--- DOCUMENT EXCERPT ---
---*---

The cut in the tax rate on capital gains contributed to the crisis in another way… [T]he decision encouraged leveraging, because interest was tax-deductible. … The Bush administration was providing an open invitation to excessive borrowing and lending…

No. 4: Faking the Numbers: …[I]f you can’t have faith in a company’s numbers, then you can’t have faith in anything about a company at all. Unfortunately, in the negotiations over what became Sarbanes-Oxley a decision was made not to deal with … a fundamental underlying problem: stock options. …[A] problem with stock options is that they provide incentives for bad accounting: top management has every incentive to provide distorted information in order to pump up share prices.

The incentive structure of the rating agencies also proved perverse. Agencies such as Moody’s and Standard & Poor’s are paid by the very people they are supposed to grade. As a result, they’ve had every reason to give companies high ratings…

No. 5: Letting It Bleed: The final turning point came with the passage of a bailout package… As America’s banks faced collapse, the administration veered from one course of action to another. Some institutions … were bailed out. Lehman Brothers was not. Some shareholders got something back. Others did not.

The original proposal by … Henry Paulson … didn’t address the underlying reasons for the loss of confidence. The banks had made too many bad loans. There were big holes in their balance sheets. No one knew what was truth and what was fiction …—and nothing was being done about the source of the problem, namely all those foreclosures. Valuable time was wasted… When he finally abandoned it, providing banks with money they needed, he did it in a way that not only cheated America’s taxpayers but failed to ensure that the banks would use the money to re-start lending. …

The other problem not addressed involved the looming weaknesses in the economy. …

Without quick action by government, the economy faced a downturn. …

Was there any single decision which, had it been reversed, would have changed the course of history? … The truth is most of the individual mistakes boil down to just one: a belief that markets are self-adjusting and that the role of government should be minimal.

---*---

--- ABOUT THIS EXERCISE ---
Update the financial crisis excerpt between "Without quick action" and "should be minimal.", inclusive, changing "downturn" to "recession". The records come from a source unrelated to the text above.

--- AVAILABLE DATA ---
---*---

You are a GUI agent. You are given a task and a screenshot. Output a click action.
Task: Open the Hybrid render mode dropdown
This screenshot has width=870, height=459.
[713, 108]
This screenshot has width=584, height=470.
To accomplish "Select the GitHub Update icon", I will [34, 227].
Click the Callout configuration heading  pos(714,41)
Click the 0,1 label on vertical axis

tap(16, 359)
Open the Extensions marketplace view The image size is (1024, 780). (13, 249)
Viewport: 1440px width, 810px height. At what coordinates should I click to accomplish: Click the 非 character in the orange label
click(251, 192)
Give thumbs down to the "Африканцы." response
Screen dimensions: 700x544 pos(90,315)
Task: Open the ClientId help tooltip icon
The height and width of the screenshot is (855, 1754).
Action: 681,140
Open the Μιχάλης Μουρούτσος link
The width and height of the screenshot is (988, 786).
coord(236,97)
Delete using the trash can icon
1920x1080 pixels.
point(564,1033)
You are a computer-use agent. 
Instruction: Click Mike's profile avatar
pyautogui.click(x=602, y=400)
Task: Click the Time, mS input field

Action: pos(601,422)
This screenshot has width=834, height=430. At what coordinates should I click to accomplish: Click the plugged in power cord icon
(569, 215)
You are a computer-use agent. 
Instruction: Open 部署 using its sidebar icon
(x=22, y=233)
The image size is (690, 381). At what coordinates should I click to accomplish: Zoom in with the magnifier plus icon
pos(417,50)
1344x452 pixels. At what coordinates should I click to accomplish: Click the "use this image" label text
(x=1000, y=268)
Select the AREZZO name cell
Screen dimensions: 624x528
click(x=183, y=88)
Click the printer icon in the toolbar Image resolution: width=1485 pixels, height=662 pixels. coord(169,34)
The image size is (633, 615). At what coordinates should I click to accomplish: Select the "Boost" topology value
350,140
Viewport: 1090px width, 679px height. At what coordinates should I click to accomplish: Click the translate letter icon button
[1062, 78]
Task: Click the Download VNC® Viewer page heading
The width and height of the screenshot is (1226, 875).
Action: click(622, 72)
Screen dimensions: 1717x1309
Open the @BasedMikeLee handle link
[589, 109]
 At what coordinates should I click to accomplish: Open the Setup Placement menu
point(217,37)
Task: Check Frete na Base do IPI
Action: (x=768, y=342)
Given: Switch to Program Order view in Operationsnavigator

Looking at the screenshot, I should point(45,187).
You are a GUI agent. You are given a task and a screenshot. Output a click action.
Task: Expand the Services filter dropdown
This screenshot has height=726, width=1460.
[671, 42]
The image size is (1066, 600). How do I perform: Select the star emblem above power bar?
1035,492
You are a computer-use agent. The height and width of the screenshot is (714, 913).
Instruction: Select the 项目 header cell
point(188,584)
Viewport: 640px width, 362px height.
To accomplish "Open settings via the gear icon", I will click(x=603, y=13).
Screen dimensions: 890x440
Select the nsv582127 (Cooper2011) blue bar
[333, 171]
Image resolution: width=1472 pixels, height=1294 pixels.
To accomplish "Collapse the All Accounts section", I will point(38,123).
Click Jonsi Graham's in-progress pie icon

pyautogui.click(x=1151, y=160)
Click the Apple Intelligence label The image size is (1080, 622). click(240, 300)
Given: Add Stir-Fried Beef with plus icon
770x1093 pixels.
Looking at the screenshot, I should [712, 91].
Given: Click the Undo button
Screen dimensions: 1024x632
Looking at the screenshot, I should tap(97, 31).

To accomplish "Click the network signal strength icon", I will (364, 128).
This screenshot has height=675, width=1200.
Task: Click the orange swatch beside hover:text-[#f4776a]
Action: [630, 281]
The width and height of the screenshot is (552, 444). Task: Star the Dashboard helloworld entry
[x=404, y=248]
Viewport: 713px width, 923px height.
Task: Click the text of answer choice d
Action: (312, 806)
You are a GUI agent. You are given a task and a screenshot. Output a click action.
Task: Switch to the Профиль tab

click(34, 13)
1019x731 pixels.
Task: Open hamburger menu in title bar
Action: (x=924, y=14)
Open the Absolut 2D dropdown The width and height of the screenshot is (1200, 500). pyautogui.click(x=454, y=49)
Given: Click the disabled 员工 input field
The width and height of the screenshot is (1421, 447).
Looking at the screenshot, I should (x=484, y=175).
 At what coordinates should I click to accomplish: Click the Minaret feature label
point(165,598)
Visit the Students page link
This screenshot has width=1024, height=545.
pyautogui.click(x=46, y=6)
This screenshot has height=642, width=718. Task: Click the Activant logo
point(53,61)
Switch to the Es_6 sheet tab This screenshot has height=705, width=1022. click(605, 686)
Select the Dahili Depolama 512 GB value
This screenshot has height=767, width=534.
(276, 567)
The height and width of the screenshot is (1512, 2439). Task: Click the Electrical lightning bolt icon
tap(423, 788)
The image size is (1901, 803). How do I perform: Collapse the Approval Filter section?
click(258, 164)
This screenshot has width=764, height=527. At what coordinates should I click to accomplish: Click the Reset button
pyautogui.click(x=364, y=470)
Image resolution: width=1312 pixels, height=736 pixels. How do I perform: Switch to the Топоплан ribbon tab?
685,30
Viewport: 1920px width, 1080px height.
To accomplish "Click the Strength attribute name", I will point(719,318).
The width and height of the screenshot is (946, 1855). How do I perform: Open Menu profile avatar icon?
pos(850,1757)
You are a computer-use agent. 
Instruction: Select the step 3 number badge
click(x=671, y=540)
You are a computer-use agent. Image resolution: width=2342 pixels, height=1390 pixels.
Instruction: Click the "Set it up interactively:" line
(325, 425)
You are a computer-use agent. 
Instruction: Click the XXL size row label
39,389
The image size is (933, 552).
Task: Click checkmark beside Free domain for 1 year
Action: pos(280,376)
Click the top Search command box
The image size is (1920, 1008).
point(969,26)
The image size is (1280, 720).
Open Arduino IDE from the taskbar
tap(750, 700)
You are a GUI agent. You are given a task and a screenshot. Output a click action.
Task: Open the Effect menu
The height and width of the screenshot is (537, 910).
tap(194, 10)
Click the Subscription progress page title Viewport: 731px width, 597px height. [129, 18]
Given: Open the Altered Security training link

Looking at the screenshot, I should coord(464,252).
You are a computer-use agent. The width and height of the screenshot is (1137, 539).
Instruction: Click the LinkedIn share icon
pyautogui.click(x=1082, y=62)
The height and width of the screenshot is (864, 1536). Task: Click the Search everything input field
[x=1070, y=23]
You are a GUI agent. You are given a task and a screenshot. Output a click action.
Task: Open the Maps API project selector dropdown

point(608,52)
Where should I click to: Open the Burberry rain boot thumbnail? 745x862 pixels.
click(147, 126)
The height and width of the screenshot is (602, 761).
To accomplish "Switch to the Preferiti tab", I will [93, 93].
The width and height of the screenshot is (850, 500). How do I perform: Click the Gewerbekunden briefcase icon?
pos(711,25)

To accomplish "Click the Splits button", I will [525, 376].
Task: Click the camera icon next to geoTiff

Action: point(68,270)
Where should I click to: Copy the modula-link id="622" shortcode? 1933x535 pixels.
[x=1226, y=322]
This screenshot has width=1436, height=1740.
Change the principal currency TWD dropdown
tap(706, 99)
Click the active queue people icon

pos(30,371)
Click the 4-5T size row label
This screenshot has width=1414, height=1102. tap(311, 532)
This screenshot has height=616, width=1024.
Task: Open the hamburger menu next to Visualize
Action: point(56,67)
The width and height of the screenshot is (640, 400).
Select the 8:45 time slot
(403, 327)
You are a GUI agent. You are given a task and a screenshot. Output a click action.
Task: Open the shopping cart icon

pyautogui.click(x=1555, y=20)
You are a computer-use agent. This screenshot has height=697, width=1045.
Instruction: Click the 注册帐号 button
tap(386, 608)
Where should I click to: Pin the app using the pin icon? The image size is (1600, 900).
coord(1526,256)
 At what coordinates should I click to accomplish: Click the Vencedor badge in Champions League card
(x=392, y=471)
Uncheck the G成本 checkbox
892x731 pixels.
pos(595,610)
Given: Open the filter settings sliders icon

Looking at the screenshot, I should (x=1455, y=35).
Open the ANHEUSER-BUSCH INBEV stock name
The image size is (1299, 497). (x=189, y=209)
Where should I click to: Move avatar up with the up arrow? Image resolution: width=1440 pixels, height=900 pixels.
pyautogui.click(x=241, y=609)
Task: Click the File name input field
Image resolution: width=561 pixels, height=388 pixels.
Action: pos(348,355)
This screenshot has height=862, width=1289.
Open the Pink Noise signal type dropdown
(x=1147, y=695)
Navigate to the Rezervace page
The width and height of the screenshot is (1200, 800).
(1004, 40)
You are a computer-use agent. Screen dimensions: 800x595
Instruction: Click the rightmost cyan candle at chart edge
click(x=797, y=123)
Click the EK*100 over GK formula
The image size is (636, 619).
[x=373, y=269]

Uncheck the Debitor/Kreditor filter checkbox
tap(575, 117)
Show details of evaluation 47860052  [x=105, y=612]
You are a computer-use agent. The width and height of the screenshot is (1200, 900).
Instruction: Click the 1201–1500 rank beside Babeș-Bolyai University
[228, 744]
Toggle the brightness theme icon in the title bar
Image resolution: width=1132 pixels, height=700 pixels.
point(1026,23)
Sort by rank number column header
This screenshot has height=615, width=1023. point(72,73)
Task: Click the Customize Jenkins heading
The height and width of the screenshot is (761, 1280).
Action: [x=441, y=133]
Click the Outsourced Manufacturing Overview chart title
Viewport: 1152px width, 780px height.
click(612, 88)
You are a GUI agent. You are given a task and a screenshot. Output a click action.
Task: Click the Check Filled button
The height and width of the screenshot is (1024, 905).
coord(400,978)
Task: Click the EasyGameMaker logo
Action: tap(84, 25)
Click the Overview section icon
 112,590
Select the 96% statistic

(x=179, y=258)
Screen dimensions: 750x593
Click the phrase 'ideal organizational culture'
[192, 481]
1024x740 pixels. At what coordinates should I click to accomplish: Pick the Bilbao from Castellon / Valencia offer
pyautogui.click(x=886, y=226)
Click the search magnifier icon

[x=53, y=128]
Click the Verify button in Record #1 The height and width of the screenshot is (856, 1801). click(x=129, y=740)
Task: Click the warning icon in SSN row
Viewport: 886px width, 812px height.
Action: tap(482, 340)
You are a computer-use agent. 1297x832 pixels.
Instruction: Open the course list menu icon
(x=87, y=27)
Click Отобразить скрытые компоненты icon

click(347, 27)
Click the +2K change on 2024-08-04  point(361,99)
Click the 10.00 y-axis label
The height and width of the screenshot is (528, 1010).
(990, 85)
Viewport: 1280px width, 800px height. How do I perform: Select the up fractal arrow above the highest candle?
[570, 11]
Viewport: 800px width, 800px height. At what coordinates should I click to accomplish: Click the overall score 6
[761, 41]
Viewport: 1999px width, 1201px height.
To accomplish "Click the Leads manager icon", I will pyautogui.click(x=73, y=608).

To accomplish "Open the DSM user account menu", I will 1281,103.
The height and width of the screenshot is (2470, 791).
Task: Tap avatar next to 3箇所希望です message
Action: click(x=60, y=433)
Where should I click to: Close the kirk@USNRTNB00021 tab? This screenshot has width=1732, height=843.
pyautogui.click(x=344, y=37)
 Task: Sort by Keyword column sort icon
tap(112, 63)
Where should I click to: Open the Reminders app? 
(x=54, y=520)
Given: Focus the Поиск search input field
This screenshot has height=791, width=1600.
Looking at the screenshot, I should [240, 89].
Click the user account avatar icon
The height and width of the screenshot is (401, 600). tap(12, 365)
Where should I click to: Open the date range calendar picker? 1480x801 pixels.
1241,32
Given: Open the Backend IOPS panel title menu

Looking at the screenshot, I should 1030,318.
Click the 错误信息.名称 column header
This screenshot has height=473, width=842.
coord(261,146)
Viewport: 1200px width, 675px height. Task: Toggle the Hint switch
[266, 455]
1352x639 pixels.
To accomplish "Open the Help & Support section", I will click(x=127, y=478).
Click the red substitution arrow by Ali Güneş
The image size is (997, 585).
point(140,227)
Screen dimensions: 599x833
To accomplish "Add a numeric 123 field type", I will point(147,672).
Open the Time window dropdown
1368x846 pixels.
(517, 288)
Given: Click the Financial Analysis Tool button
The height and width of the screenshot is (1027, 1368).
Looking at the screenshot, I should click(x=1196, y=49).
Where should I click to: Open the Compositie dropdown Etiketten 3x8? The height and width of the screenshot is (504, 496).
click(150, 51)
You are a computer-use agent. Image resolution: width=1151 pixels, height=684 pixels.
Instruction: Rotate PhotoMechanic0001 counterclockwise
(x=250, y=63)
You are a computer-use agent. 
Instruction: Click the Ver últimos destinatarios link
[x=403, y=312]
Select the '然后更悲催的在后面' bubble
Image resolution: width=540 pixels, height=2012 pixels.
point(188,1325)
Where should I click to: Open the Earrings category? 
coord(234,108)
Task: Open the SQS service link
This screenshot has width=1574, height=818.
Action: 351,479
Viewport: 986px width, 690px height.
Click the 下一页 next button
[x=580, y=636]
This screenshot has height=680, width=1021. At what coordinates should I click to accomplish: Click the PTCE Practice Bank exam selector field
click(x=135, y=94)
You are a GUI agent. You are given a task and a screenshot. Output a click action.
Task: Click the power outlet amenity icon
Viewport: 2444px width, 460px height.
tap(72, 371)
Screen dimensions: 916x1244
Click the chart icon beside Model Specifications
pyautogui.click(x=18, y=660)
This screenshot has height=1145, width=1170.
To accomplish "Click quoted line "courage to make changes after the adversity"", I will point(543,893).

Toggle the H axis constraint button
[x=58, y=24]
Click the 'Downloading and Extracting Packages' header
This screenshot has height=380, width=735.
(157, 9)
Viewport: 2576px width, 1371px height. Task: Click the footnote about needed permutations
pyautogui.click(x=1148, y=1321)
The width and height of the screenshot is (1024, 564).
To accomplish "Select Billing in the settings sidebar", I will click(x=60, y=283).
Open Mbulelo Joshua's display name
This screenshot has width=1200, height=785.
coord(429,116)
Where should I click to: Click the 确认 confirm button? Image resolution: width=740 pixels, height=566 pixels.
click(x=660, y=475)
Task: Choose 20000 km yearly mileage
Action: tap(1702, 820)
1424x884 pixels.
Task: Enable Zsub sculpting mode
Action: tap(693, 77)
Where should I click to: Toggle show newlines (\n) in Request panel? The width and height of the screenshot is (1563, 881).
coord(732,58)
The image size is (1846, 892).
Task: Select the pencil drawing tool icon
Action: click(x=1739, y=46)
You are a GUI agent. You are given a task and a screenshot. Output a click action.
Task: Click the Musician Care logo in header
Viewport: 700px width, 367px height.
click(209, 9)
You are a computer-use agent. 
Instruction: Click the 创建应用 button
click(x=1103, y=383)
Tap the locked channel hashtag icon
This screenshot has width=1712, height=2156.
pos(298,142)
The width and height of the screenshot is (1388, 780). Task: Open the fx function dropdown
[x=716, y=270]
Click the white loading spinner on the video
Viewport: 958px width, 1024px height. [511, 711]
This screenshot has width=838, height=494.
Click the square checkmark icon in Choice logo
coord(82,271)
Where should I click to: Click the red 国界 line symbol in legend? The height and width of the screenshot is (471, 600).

---*---

--- ANSWER SPACE ---
Without quick action by government, the economy faced a recession. …

Was there any single decision which, had it been reversed, would have changed the course of history? … The truth is most of the individual mistakes boil down to just one: a belief that markets are self-adjusting and that the role of government should be minimal.